AVT K M ANTΩ ΓOΡΔIANOC, laureate, draped, cuirassed bust right / VΠ CAB MOΔECTOV NIKOΠOΛEITΩN ΠΡOC ICTΡON, Nemesis standing left, right hand on mouth, holding sceptre, wheel at foot. 28mm, 13.02 grams. Nikopolis mint. Moushmov 1497; Varbanov 1412.
Naming magestrate Sabinius Modestus on the reverse. Dark patina, nicer than the scan.
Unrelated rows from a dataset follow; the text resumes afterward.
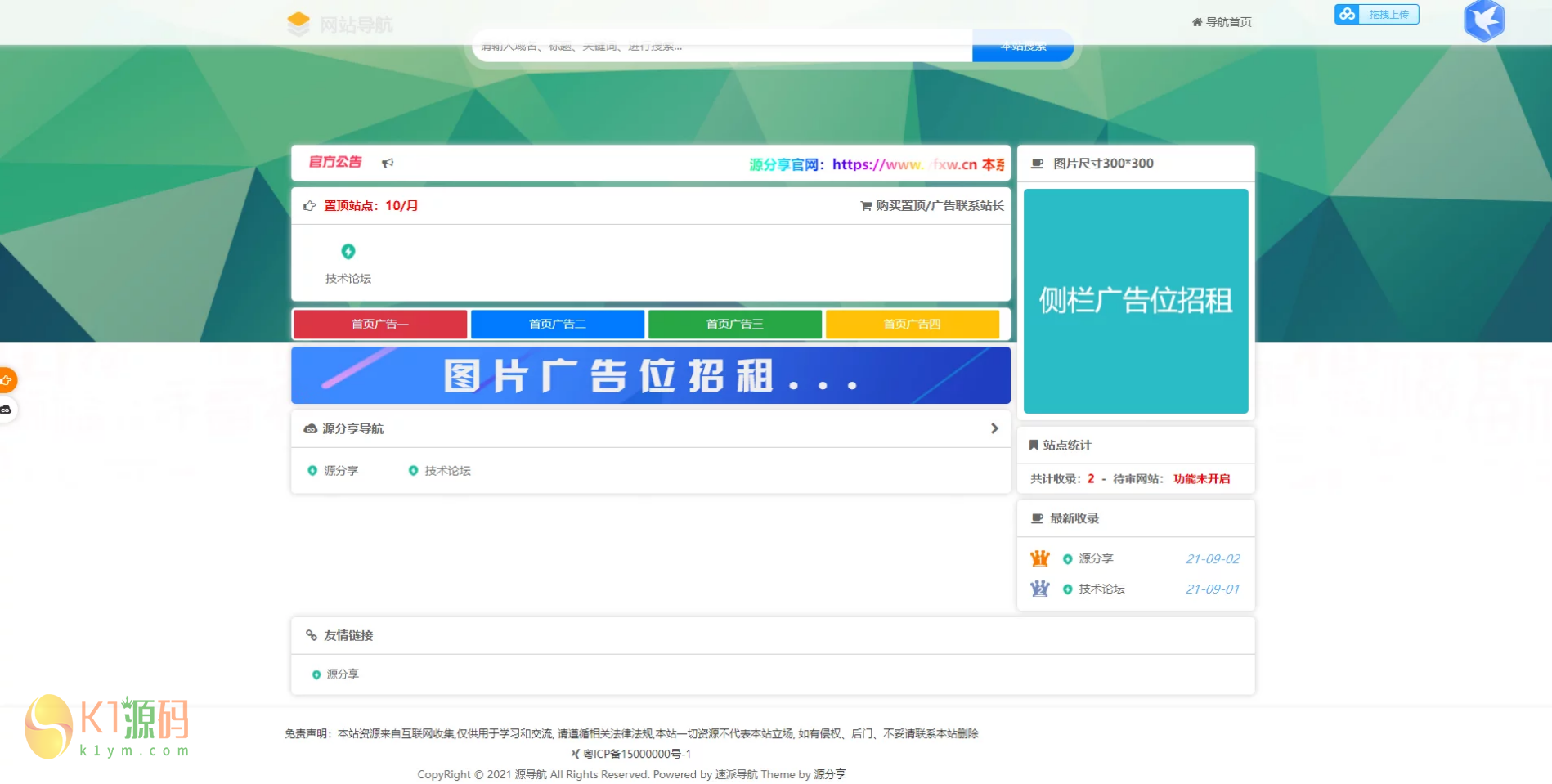The image size is (1552, 784).
Task: Click the orange floating icon on left edge
Action: [7, 380]
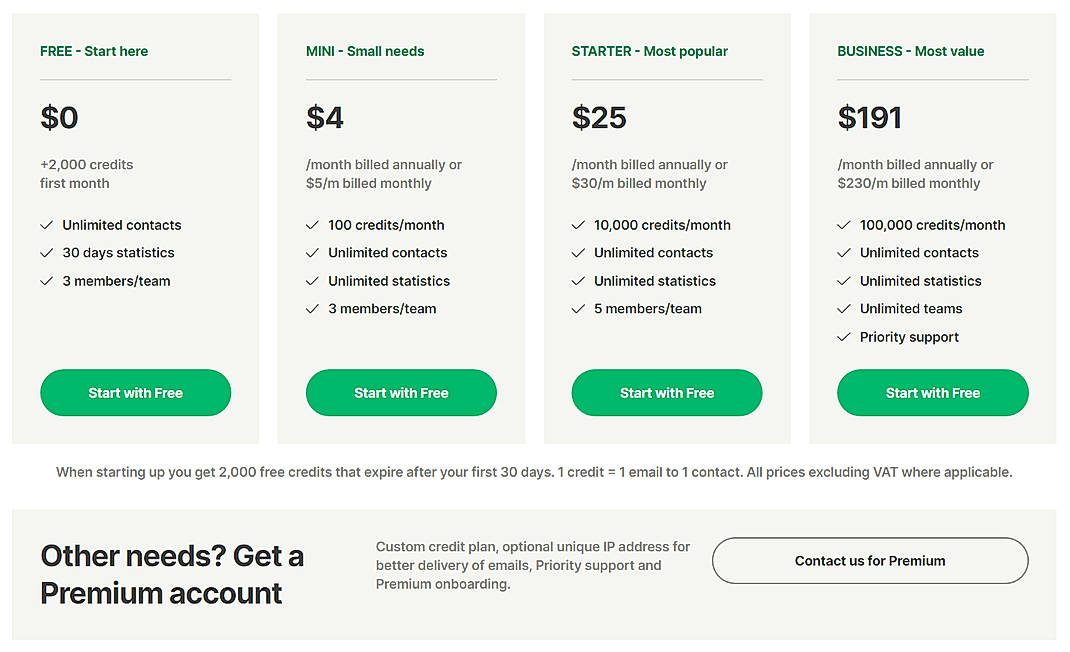Click the checkmark next to Unlimited statistics in STARTER
Screen dimensions: 1070x652
point(578,281)
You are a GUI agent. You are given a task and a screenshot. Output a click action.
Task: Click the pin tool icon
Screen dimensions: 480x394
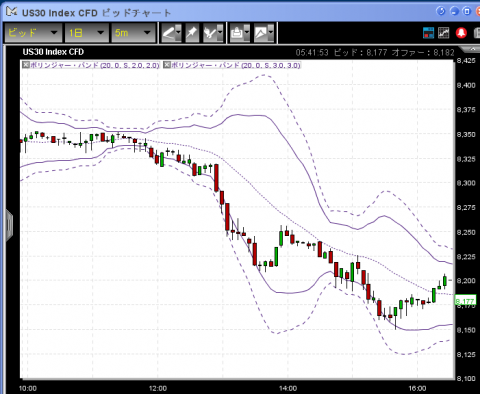point(192,33)
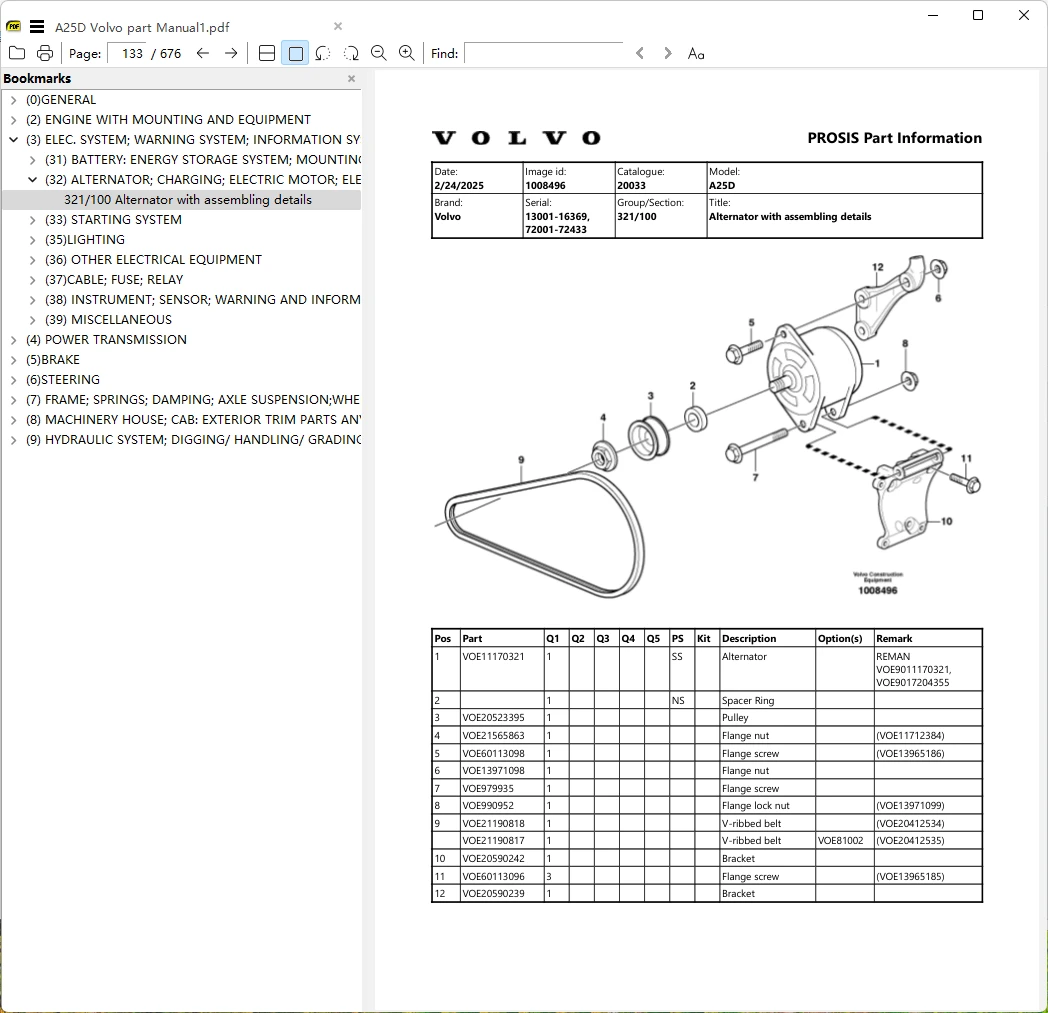Switch to continuous page layout icon
Viewport: 1048px width, 1013px height.
pyautogui.click(x=267, y=53)
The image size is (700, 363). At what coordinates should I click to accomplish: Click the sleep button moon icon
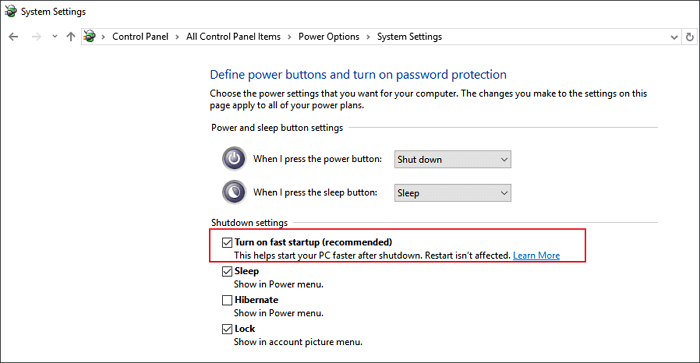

Gordian III (225–244 AD) was the youngest sole emperor of the Roman Empire, ascending to the throne at just 13 years old during a period of political chaos and rapid turnover of emperors known as the Crisis of the Third Century. The grandson of Gordian I and nephew of Gordian II, he was proclaimed emperor in 238 AD after the deaths of his relatives and the short reigns of several other claimants. His rule was heavily influenced by the Senate and his advisors, particularly the capable Praetorian Prefect Timesitheus, who led successful military campaigns against the Sassanid Persian Empire. However, following Timesitheus’s death, Gordian’s fortunes declined; he was either killed in battle or murdered by his successor, Philip the Arab, in 244 AD. His reign is remembered as a brief period of relative stability amid widespread imperial turmoil.